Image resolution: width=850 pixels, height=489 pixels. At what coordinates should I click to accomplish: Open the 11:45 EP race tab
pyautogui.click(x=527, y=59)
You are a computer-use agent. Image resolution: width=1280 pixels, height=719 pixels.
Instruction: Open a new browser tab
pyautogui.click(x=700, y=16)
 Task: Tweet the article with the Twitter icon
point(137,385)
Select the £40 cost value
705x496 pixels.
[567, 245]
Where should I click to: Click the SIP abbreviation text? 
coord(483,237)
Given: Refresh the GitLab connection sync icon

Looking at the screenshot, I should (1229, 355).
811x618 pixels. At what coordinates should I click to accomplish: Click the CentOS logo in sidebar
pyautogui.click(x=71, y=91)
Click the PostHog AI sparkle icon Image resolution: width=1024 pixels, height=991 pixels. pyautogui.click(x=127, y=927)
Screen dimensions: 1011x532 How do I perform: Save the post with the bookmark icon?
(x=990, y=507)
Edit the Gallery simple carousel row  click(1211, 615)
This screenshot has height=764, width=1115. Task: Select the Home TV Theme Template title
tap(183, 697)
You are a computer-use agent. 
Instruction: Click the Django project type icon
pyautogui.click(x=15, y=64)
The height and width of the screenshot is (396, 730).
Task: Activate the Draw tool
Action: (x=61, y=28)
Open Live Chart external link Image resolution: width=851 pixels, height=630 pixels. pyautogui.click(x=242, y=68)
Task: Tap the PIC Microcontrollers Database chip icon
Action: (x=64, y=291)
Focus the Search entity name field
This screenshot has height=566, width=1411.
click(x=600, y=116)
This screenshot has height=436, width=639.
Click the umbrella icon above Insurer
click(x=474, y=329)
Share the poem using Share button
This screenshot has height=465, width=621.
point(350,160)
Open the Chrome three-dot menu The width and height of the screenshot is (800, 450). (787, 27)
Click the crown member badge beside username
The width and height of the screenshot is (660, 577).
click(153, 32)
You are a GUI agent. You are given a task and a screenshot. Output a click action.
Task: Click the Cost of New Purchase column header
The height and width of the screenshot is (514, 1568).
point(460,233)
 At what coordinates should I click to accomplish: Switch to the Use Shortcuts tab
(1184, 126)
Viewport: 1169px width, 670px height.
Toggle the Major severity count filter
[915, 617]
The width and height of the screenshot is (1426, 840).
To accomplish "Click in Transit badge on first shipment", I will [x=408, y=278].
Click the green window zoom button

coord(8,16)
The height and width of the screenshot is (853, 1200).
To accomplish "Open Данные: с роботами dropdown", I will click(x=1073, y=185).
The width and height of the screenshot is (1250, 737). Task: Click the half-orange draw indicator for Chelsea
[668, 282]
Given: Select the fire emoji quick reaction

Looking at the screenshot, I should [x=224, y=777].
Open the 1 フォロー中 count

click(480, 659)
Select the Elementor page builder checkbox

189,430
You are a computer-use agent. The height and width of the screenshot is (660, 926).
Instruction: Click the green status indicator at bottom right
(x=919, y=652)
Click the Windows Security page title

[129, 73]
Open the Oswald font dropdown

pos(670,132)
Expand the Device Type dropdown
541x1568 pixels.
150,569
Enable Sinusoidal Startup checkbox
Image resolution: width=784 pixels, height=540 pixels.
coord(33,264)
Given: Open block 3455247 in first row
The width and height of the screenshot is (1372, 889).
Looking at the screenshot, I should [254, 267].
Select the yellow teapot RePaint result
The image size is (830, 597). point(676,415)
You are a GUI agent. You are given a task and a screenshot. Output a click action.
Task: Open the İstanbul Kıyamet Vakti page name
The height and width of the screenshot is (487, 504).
* * *
■ Your task
Each entry in the data should be restated exactly as it was written.

■ Written answer
Image resolution: width=850 pixels, height=489 pixels. At what coordinates should I click to accomplish: Open the 11:45 EP race tab
pyautogui.click(x=527, y=59)
You are a computer-use agent. Image resolution: width=1280 pixels, height=719 pixels.
Instruction: Open a new browser tab
pyautogui.click(x=700, y=16)
 Task: Tweet the article with the Twitter icon
point(137,385)
Select the £40 cost value
705x496 pixels.
[567, 245]
Where should I click to: Click the SIP abbreviation text? 
coord(483,237)
Given: Refresh the GitLab connection sync icon

Looking at the screenshot, I should (1229, 355).
811x618 pixels. At what coordinates should I click to accomplish: Click the CentOS logo in sidebar
pyautogui.click(x=71, y=91)
Click the PostHog AI sparkle icon Image resolution: width=1024 pixels, height=991 pixels. pyautogui.click(x=127, y=927)
Screen dimensions: 1011x532 How do I perform: Save the post with the bookmark icon?
(x=990, y=507)
Edit the Gallery simple carousel row  click(1211, 615)
This screenshot has height=764, width=1115. Task: Select the Home TV Theme Template title
tap(183, 697)
You are a computer-use agent. 
Instruction: Click the Django project type icon
pyautogui.click(x=15, y=64)
The height and width of the screenshot is (396, 730).
Task: Activate the Draw tool
Action: (x=61, y=28)
Open Live Chart external link Image resolution: width=851 pixels, height=630 pixels. pyautogui.click(x=242, y=68)
Task: Tap the PIC Microcontrollers Database chip icon
Action: (x=64, y=291)
Focus the Search entity name field
This screenshot has height=566, width=1411.
click(x=600, y=116)
This screenshot has height=436, width=639.
Click the umbrella icon above Insurer
click(x=474, y=329)
Share the poem using Share button
This screenshot has height=465, width=621.
point(350,160)
Open the Chrome three-dot menu The width and height of the screenshot is (800, 450). (787, 27)
Click the crown member badge beside username
The width and height of the screenshot is (660, 577).
click(153, 32)
You are a GUI agent. You are given a task and a screenshot. Output a click action.
Task: Click the Cost of New Purchase column header
The height and width of the screenshot is (514, 1568).
point(460,233)
 At what coordinates should I click to accomplish: Switch to the Use Shortcuts tab
(1184, 126)
Viewport: 1169px width, 670px height.
Toggle the Major severity count filter
[915, 617]
The width and height of the screenshot is (1426, 840).
To accomplish "Click in Transit badge on first shipment", I will [x=408, y=278].
Click the green window zoom button

coord(8,16)
The height and width of the screenshot is (853, 1200).
To accomplish "Open Данные: с роботами dropdown", I will click(x=1073, y=185).
The width and height of the screenshot is (1250, 737). Task: Click the half-orange draw indicator for Chelsea
[668, 282]
Given: Select the fire emoji quick reaction

Looking at the screenshot, I should [x=224, y=777].
Open the 1 フォロー中 count

click(480, 659)
Select the Elementor page builder checkbox

189,430
You are a computer-use agent. The height and width of the screenshot is (660, 926).
Instruction: Click the green status indicator at bottom right
(x=919, y=652)
Click the Windows Security page title

[129, 73]
Open the Oswald font dropdown

pos(670,132)
Expand the Device Type dropdown
541x1568 pixels.
150,569
Enable Sinusoidal Startup checkbox
Image resolution: width=784 pixels, height=540 pixels.
coord(33,264)
Given: Open block 3455247 in first row
The width and height of the screenshot is (1372, 889).
Looking at the screenshot, I should [254, 267].
Select the yellow teapot RePaint result
The image size is (830, 597). point(676,415)
You are a GUI agent. You are given a task and a screenshot. Output a click action.
Task: Open the İstanbul Kıyamet Vakti page name
The height and width of the screenshot is (487, 504).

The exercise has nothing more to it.